-- Given passage follows --
Let’s Talk About MBC

SC: Let’s talk about metastatic breast cancer statistics.  Because I don’t think all these people out there carrying their pink pepper spray really understand.  I don’t think people realize how serious these statistics are.  What are the current numbers?  I want people to know the truth.

UB: There are so many layers to this answer, and it’s important that people understand them.

In the United States alone:

  • The median life span of a metastatic breast cancer patient is 36 months post diagnosis.  It is estimated (because we don’t track the progression of cancer) that 155,000 people are living with MBC.
  • Each year we lose over 40,000 people to MBC (2016 totaled 40,890).  That’s approximately 113 deaths every single day of the year.  This has been happening for the past three decades with no significant decline.  That’s incredibly telling.
  • 6-10% of all new breast cancer cases are metastatic de novo (from the start).
  • It is estimated that 30% of Early Stage patients will at some point experience a metastatic progression.
  • Metastatic breast cancer research garners only 2% of all money raised for cancer research.  It’s shameful.
  • Our health system focuses on prevention of cancer.  What we need is research to generate successful treatments that halt cancer in its tracks once it starts.  Research that saves the lives of people who are already stage IV.

Find more facts via American Cancer Society.

SC: Those are shocking numbers.  I’ve always thought breast cancer was the best-marketed illness, but I don’t think people understand that pink ribbons aren’t doing anything anymore.

Pink Washing

SC: I have succumbed to pink washing.  I walked and raised thousands of dollars.  I didn’t know where the money was going.  I didn’t know about Charity Navigator.  I had a false sense of accomplishment.
-- Given passage concluded --
## Task set
(1) In the conversation on metastatic breast cancer, what is the median life span of a metastatic breast cancer patient after diagnosis?
(2) Write out the conversation on metastatic breast cancer word for word, between "SC: Those are" and "sense of accomplishment.", inclusive.
(3) Explain why the conversation on metastatic breast cancer gives the number of people living with MBC, 155,000, only as an estimate.
-- Information given follows --
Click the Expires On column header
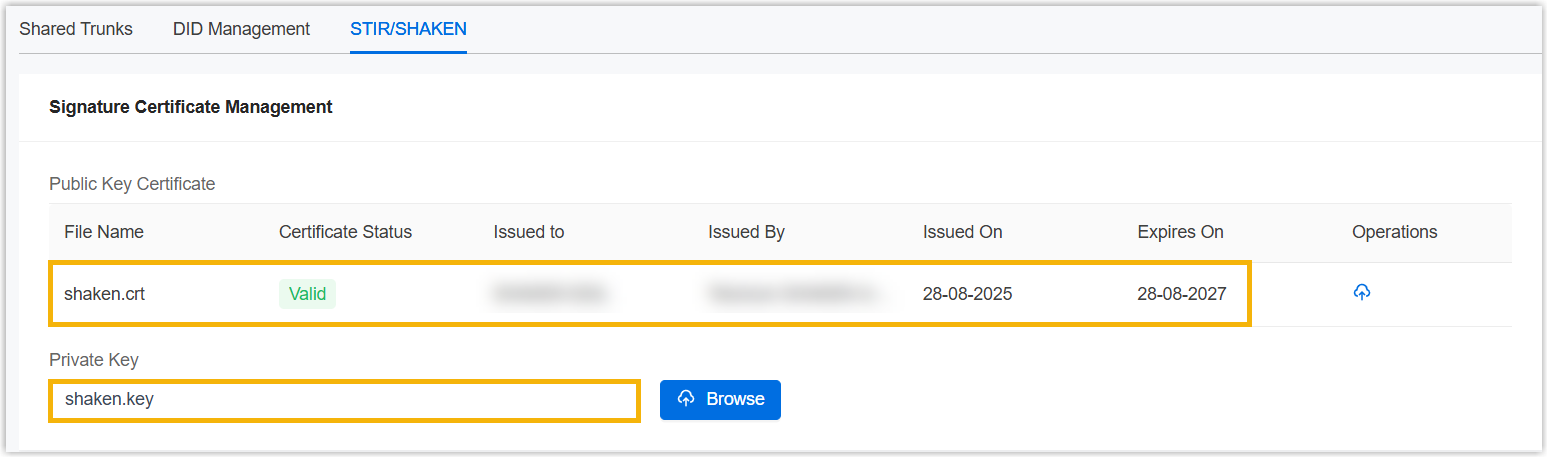 pos(1180,232)
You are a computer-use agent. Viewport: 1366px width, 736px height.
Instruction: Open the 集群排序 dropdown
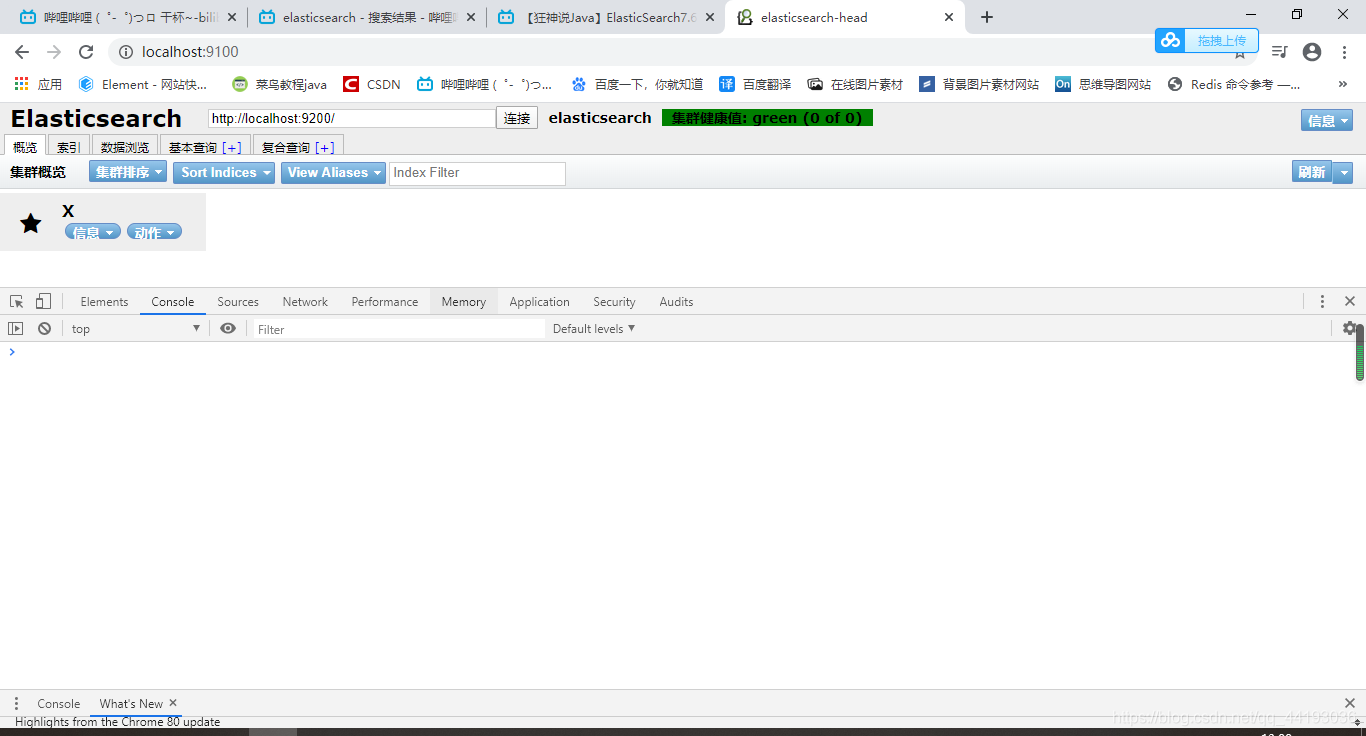coord(127,171)
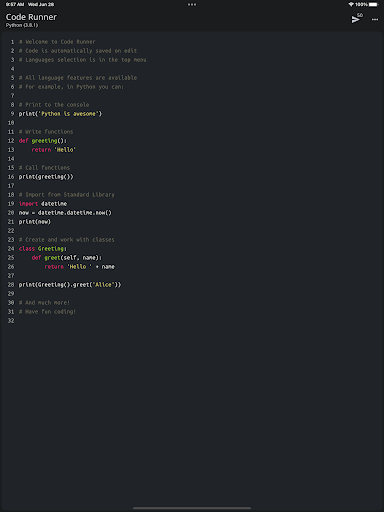Tap the multitasking three-dots at top center
Screen dimensions: 384x512
(192, 4)
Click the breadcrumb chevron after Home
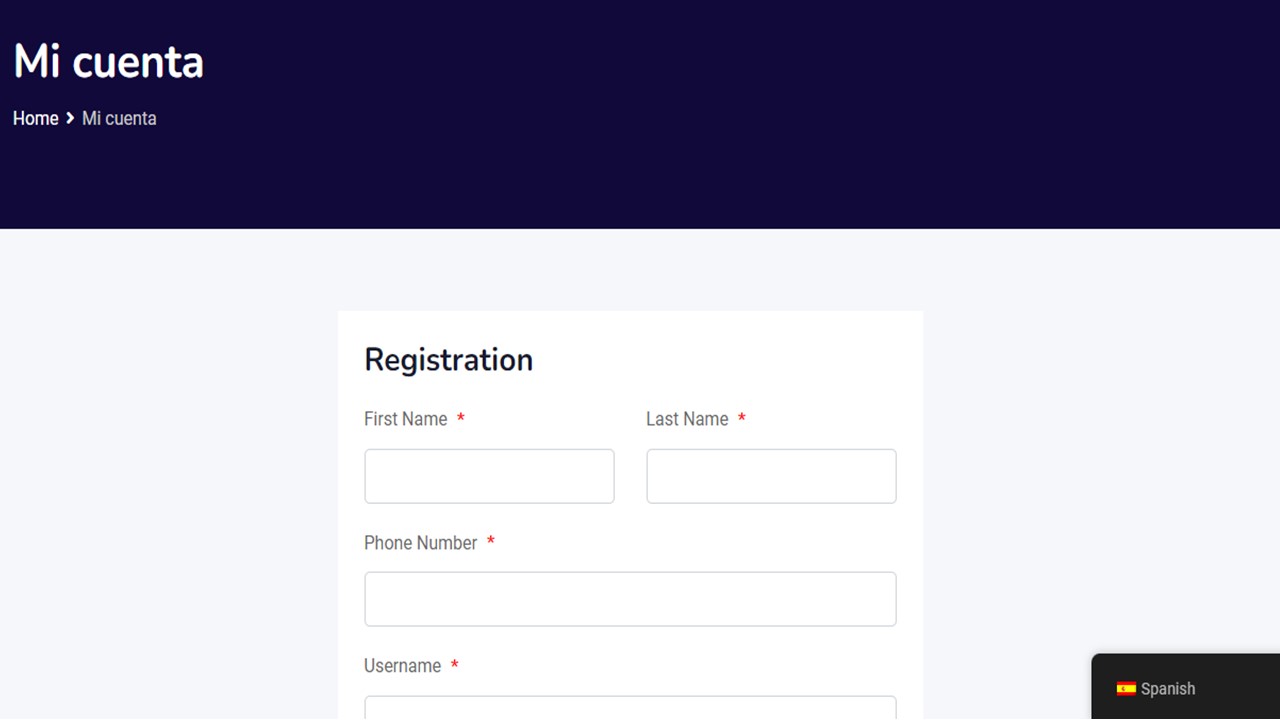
-- Information given concluded --
## Solved problems
(1) 36 months

(2)
SC: Those are shocking numbers.  I’ve always thought breast cancer was the best-marketed illness, but I don’t think people understand that pink ribbons aren’t doing anything anymore.

Pink Washing

SC: I have succumbed to pink washing.  I walked and raised thousands of dollars.  I didn’t know where the money was going.  I didn’t know about Charity Navigator.  I had a false sense of accomplishment.

(3) The number is an estimate because the progression of cancer isn't tracked.